Kafka Destination

Docs > Observability Pipelines > Destinations > Kafka Destination

Cette page n'est pas encore disponible en français, sa traduction est en cours.
Si vous avez des questions ou des retours sur notre projet de traduction actuel, n'hésitez pas à nous contacter.

Disponible pour:

Logs

Overview

Use Observability Pipelines’ Kafka destination to send logs to Kafka topics.

When to use this destination

Common scenarios when you might use this destination:

To route logs to the following destinations:
- Clickhouse: An open-source column-oriented database management system used for analyzing large volumes of logs.
- Snowflake: A data warehouse used for storage and query.
  - Snowflake’s API integration utilizes Kafka as a method to ingest logs into their platform.
- Databricks: A data lakehouse for analytics and storage.
- Azure Event Hub: An ingest and processing service in the Microsoft and Azure ecosystem.
To route data to Kafka and use the Kafka Connect ecosystem.
To process and normalize your data with Observability Pipelines before routing to Apache Spark with Kafka to analyze data and run machine learning workloads.

Setup

Set up the Kafka destination and its environment variables when you set up a pipeline. The information below is configured in the pipelines UI.

Set up the destination

Enter the name of the topic you want to send logs to.
In the Encoding dropdown menu, select either JSON or Raw message as the output format.

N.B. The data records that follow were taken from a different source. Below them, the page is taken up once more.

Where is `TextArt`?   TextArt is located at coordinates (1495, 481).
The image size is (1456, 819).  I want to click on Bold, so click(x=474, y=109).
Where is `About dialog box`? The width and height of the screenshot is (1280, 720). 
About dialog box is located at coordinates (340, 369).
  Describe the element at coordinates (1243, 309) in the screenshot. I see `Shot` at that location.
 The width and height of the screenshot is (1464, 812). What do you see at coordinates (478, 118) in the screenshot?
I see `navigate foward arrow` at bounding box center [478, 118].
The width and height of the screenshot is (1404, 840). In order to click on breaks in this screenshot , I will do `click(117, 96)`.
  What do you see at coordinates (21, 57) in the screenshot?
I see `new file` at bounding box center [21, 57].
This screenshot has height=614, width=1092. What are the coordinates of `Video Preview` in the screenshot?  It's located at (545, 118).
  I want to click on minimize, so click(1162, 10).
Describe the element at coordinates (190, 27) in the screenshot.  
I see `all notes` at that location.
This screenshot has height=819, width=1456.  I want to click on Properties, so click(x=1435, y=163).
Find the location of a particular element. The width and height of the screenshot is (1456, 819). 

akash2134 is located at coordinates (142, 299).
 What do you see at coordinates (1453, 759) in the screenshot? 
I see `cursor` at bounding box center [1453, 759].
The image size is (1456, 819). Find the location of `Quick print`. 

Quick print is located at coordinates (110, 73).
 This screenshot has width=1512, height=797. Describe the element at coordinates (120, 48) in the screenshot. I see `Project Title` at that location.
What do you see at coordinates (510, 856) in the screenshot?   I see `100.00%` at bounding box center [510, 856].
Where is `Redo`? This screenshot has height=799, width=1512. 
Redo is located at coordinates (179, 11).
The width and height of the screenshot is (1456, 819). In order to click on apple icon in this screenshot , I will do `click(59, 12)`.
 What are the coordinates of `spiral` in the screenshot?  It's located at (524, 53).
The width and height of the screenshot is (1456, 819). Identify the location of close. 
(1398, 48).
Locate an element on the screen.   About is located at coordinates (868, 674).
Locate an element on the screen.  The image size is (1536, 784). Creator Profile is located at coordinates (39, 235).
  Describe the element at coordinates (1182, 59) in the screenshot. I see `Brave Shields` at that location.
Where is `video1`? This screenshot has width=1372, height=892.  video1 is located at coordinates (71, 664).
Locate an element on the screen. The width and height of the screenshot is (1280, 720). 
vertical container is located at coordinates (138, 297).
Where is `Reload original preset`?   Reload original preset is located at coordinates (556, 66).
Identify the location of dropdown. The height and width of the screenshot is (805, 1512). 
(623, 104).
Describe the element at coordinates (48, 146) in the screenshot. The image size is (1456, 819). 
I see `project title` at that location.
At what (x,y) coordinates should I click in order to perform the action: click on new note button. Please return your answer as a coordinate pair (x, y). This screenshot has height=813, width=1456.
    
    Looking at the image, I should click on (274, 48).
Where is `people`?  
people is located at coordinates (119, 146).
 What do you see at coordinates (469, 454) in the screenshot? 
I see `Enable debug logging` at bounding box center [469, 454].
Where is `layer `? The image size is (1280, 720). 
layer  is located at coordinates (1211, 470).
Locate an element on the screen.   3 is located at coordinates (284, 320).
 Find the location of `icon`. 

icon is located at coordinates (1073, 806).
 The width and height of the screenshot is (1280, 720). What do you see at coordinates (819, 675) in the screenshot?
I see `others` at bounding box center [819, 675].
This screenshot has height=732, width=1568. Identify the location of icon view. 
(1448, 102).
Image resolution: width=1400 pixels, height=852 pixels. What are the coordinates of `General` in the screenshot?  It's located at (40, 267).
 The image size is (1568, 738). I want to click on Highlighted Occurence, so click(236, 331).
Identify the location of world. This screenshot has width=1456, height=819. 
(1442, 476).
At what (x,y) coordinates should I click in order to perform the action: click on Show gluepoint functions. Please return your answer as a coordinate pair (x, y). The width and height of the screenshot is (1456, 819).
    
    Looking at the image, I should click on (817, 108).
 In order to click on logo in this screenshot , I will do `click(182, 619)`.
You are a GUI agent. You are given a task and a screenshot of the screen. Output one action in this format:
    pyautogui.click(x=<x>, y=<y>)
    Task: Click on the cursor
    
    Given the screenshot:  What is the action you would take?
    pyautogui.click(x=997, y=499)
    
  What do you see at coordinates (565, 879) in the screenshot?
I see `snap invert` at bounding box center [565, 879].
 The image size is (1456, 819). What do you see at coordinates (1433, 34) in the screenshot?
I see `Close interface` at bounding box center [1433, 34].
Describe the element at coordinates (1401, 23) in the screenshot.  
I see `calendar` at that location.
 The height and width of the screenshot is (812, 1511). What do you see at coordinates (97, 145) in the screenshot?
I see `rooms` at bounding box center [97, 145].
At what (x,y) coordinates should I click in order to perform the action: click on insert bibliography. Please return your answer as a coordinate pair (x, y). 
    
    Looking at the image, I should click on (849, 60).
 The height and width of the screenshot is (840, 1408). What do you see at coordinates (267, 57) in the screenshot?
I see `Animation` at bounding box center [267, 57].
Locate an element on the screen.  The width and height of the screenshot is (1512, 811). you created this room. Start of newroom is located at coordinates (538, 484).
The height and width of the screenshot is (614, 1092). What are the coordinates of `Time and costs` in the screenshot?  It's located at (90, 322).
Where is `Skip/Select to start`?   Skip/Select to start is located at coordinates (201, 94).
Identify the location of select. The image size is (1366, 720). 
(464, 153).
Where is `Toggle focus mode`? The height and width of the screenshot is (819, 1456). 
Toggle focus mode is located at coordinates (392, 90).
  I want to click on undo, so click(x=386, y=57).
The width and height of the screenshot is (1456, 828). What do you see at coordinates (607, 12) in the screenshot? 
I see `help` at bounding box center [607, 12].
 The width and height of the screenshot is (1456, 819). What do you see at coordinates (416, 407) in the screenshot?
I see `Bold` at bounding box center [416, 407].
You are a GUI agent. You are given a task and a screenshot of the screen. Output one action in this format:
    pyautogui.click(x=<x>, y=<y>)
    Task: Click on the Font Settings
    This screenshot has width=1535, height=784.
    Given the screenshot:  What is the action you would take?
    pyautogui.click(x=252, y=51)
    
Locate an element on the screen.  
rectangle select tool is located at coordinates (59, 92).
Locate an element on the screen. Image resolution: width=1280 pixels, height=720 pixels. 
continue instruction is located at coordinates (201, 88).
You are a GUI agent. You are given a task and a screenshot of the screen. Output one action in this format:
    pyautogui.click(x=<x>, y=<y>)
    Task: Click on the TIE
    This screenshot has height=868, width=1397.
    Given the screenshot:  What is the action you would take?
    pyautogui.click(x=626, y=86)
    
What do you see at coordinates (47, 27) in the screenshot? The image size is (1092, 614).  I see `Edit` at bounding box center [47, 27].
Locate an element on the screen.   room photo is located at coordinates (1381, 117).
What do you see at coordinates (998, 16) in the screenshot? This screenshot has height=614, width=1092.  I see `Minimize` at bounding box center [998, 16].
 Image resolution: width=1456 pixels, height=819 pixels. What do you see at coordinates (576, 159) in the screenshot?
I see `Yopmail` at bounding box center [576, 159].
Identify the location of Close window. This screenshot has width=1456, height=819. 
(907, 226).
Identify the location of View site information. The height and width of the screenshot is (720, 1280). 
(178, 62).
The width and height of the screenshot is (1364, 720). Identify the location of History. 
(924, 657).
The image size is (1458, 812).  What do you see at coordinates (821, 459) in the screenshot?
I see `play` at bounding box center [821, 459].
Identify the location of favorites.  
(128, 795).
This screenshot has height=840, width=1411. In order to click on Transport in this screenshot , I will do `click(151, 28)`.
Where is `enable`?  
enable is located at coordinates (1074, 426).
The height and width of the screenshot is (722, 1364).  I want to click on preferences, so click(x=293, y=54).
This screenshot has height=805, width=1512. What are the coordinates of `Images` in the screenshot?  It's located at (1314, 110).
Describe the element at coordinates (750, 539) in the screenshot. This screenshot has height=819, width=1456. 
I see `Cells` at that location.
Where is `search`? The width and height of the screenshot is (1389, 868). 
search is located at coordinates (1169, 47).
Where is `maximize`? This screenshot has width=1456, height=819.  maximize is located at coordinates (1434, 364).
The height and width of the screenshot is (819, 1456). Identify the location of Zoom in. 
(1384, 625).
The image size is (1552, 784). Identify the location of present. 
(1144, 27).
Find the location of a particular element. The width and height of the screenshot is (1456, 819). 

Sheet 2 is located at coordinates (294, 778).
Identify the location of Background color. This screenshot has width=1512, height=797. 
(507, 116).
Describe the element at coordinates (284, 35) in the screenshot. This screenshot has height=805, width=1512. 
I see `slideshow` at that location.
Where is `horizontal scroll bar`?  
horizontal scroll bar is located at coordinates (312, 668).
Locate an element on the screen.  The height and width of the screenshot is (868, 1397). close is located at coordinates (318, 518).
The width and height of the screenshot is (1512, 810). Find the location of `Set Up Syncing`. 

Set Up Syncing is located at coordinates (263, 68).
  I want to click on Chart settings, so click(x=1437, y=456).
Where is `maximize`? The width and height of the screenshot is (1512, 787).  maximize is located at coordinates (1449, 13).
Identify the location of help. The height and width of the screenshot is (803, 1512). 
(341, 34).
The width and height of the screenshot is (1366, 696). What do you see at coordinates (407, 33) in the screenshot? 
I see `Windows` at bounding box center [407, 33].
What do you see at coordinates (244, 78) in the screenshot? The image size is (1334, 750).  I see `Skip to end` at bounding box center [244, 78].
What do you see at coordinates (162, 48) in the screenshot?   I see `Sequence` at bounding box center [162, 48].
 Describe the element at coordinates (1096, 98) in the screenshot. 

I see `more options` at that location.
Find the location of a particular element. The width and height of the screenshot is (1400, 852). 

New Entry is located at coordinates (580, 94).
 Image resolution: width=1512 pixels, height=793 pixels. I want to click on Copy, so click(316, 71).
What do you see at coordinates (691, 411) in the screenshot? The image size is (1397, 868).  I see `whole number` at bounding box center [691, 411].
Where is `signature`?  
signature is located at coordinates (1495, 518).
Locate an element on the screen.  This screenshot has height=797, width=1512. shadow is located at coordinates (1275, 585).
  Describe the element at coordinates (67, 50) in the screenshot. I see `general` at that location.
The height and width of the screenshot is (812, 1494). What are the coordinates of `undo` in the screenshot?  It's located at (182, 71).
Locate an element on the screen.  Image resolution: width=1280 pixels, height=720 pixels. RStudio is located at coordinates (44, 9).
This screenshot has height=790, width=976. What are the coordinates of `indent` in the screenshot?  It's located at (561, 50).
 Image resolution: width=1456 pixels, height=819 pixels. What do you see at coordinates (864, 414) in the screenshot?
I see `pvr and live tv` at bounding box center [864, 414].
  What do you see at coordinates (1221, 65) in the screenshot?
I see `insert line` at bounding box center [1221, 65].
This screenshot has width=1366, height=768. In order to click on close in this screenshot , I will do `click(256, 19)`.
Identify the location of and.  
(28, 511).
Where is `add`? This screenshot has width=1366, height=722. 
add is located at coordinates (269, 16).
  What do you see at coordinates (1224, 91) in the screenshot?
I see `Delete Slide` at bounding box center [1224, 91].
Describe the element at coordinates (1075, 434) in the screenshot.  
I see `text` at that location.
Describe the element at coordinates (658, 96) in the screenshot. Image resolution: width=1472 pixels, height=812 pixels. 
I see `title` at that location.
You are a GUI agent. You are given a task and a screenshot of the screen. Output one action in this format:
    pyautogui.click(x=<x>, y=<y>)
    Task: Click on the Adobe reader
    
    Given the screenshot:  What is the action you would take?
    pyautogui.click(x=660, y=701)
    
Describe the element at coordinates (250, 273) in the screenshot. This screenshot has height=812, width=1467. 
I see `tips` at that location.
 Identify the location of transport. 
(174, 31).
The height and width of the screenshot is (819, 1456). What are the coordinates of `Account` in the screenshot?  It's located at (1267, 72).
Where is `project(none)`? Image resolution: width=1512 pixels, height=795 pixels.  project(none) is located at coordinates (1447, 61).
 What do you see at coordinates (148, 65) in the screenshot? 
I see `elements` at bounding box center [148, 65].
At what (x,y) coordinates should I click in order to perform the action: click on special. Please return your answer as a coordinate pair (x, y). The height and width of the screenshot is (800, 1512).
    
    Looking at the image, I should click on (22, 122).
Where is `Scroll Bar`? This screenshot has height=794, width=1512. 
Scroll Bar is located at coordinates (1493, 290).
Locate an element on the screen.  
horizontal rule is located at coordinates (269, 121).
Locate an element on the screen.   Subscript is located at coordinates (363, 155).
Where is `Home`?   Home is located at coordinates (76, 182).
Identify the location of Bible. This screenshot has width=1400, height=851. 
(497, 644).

The Kafka destination with sample values

Optional settings

Enable TLS

Toggle the switch to enable TLS. The following certificate and key files are required.
Note: All file paths are made relative to the configuration data directory, which is /var/lib/observability-pipelines-worker/config/ by default. See Advanced Worker Configurations for more information. The file must be owned by the observability-pipelines-worker group and observability-pipelines-worker user, or at least readable by the group or user.

Server Certificate Path: The path to the certificate file that has been signed by your Certificate Authority (CA) root file in DER or PEM (X.509).
CA Certificate Path: The path to the certificate file that is your Certificate Authority (CA) root file in DER or PEM (X.509).
Private Key Path: The path to the .key private key file that belongs to your Server Certificate Path in DER or PEM (PKCS#8) format.

Enable SASL authentication

Toggle the switch to enable SASL Authentication.
Select the mechanism (PLAIN, SCHRAM-SHA-256, or SCHRAM-SHA-512) in the dropdown menu.

Enable compression

Toggle switch to Enable Compression.
In the Compression Algorithm dropdown menu, select a compression algorithm (gzip, zstd, lz4, or snappy).
(Optional) Select a Compression Level in the dropdown menu. If the level is not specified, the algorithm’s default level is used.

Buffering options

Toggle the switch to enable Buffering Options. Enable a configurable buffer on your destination to ensure intermittent latency or an outage at the destination doesn’t create immediate backpressure, and allow events to continue to be ingested from your source. Disk buffers can also increase pipeline durability by writing logs to disk, ensuring buffered logs persist through a Worker restart. See Configurable buffers for destinations for more information.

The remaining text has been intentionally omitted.